- Your objective -
Scan the listing below for the word "Paylas", then copy each line that has it.

- Extracted material -
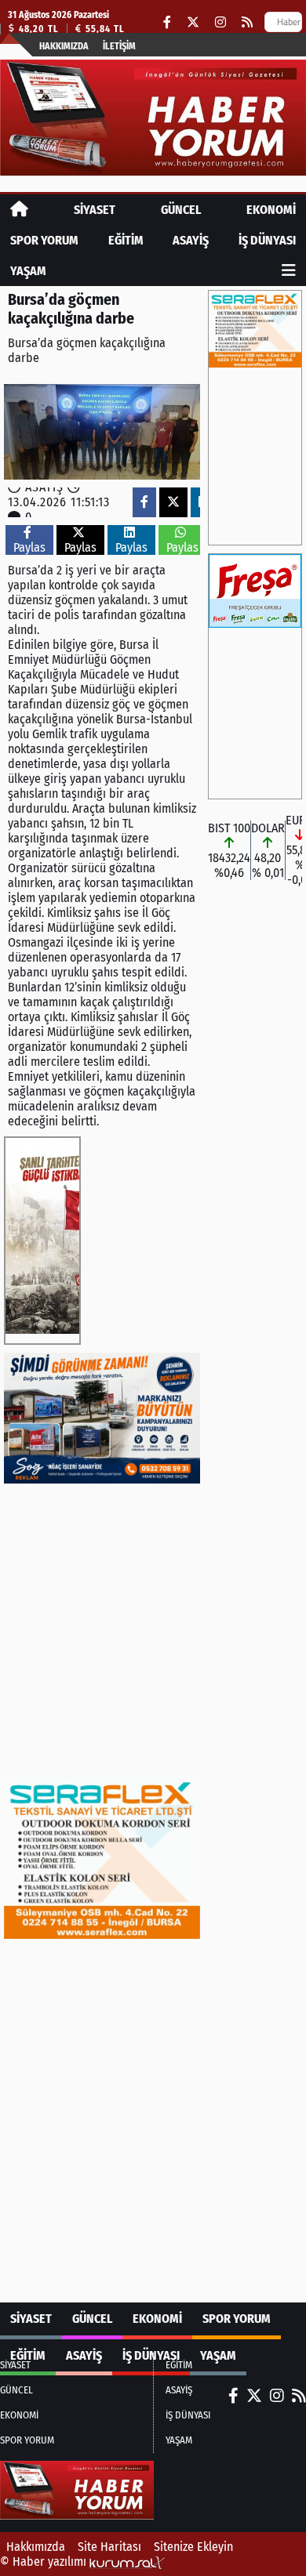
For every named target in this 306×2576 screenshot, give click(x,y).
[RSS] (247, 22)
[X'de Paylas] (173, 502)
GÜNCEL (181, 209)
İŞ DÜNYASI (267, 240)
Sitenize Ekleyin (193, 2546)
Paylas (29, 547)
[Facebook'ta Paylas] (144, 502)
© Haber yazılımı (44, 2561)
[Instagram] (220, 22)
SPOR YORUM (44, 240)
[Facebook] (167, 22)
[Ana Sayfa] (19, 209)
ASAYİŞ (191, 240)
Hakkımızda (64, 46)
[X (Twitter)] (193, 22)
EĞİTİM (126, 240)
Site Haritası (109, 2546)
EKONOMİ (271, 209)
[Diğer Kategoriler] (288, 270)
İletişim (119, 46)
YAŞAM (28, 270)
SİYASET (94, 209)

- Solution to the exercise -
[X'de Paylas] (173, 502)
Paylas (29, 547)
[Facebook'ta Paylas] (144, 502)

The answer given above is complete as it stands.